White powdery material in the urine is not a sign of illness. This is a normal way of getting rid of uric acid.
Never allow the tortoise to remain on his back. The weight of its lower shell will injure its internal organs. In addition, stress and the hot sun will kill the tortoise in a short time.
Tortoises are susceptible to pneumonia and other respiratory ailments. Symptoms are inactivity, runny nose, labored breathing and loss of appetite.
Parasites are also common in tortoises. If you suspect your tortoise has them, you should contact your veterinarian immediately. Symptoms are usually listlessness, weight loss and loose unformed stools.
Another common problem is vitamin deficiency. These symptoms include swollen or puffy eyes and a runny nose. A soft shell is usually caused by a diet that does not provide the correct calcium-to-phosphorous ratio or a lack of sunlight. These can be prevented by a good diet and natural sunlight.
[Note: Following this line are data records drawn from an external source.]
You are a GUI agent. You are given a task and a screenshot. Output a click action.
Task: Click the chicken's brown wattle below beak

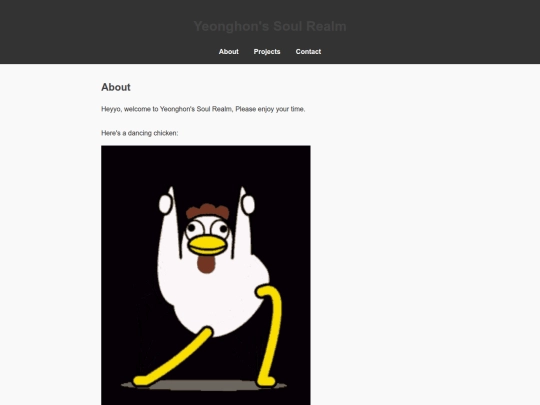coord(206,264)
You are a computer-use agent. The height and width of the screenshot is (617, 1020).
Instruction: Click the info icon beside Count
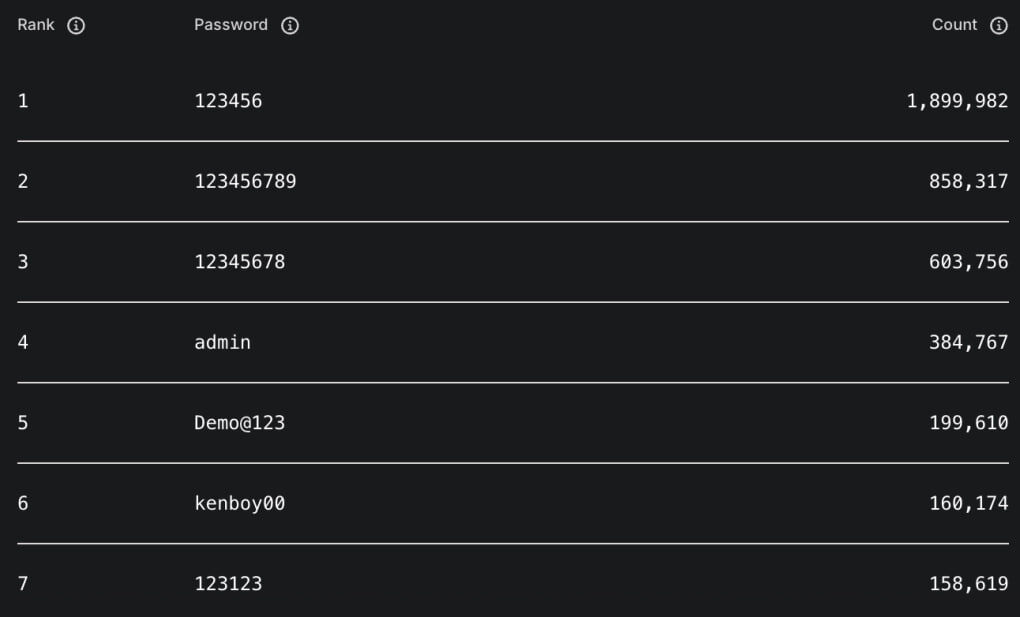click(x=998, y=26)
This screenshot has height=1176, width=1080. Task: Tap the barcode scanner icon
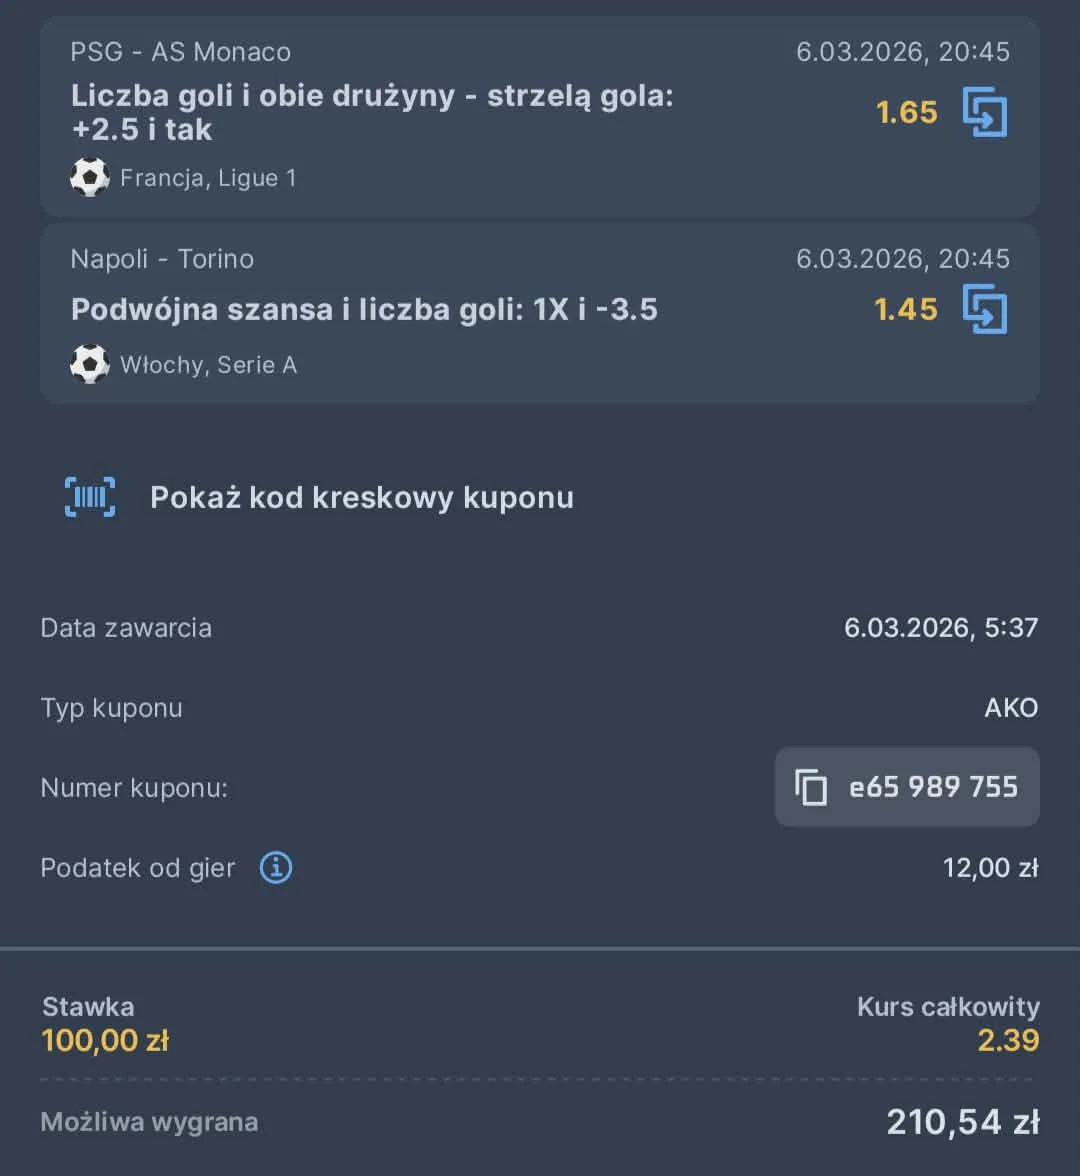coord(90,497)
Heatstroke affects even the “desert-adapted” tortoises. Phoenix daytime temperatures are sometimes too hot for tortoises. Tortoises will usually take a siesta in their underground burrows during the warmest time of the summer day. The burrow is cooler (about 80 degrees or less) and allows the tortoise to conserve water during the hottest time of the day. Make sure your tortoise uses his burrow or has a well-shaded earth hut to use during the daytime. Soaking in a shallow saucer or sprinkler encourages the tortoise to drink and urinate. Some tortoises are bowl drinkers, and having fresh clean water always available is a big benefit.
Heatstroke most often occurs when a tortoise is flipped in the sun by a male tortoise, a larger animal, or as a result of medical co-ordination problems. Being flipped over is an urgent life-threatening situation. The tortoise heats up as it struggles. The tortoise may also urinate out all of the water that is stored. Immediately turn your tortoise upright and cool it with lukewarm water (cold water will add to the tortoise’s distress). If your tortoise appears fine—alert, walking well, eating, drinking, and has no nasal discharge—you may just want to observe him carefully. Soak the tortoise twice daily and watch for changes over the next several weeks. If you observe any problems, please seek veterinary assistance immediately. Prompt and proper treatment can prevent or minimize consequences that occur following heatstroke.
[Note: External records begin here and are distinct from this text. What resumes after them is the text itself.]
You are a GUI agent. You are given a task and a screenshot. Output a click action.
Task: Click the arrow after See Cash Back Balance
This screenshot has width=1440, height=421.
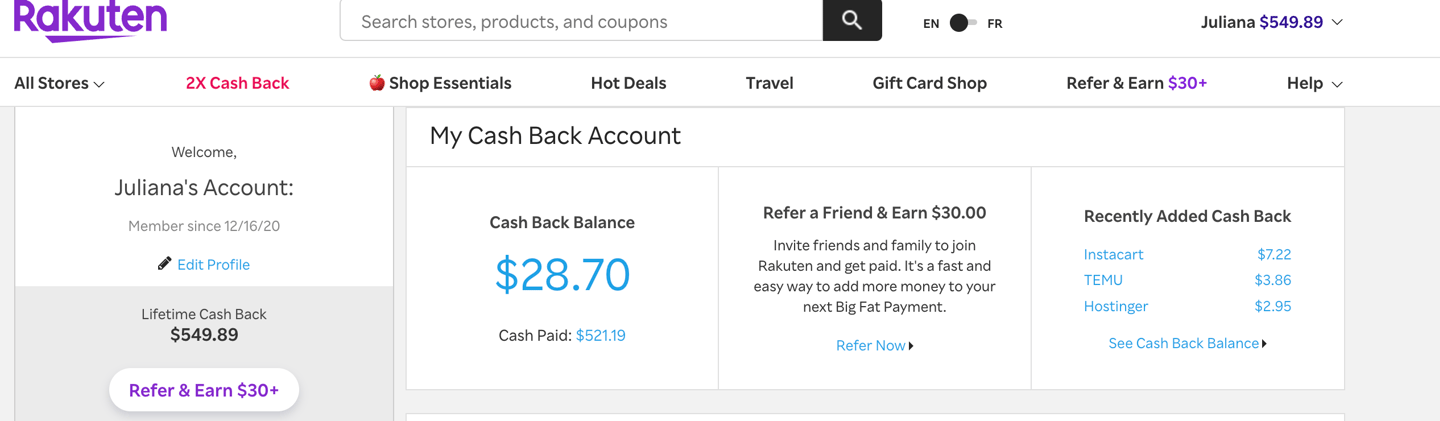[1265, 344]
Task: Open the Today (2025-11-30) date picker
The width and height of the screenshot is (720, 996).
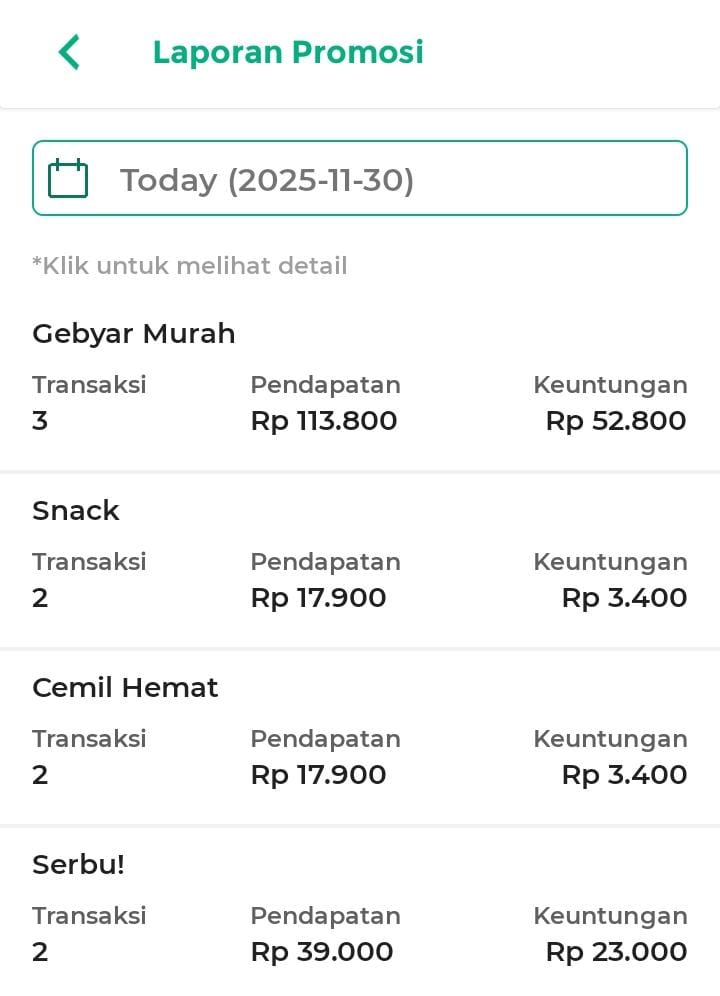Action: [360, 179]
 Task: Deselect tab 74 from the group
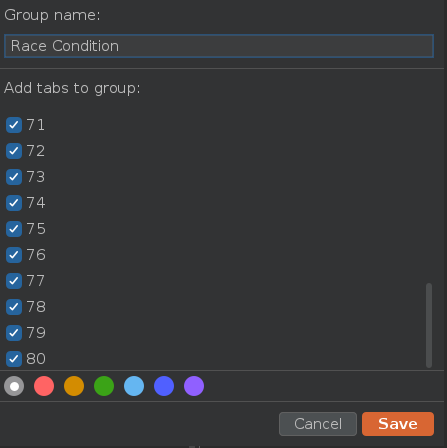click(14, 203)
Finally, remember, DO NOT paint any part of the shell, DO NOT put oil on any part of the shell, DO NOT drill holes in the shell and DO NOT attempt to tie or restrain the tortoise with wire or rope.
Assuming the responsibility for the life of this interesting animal is the least you can do. Sharing your space with one of these denizens of the desert can be a fascinating and rewarding experience. Paying attention to its needs will ensure many years of pleasure and enjoyment.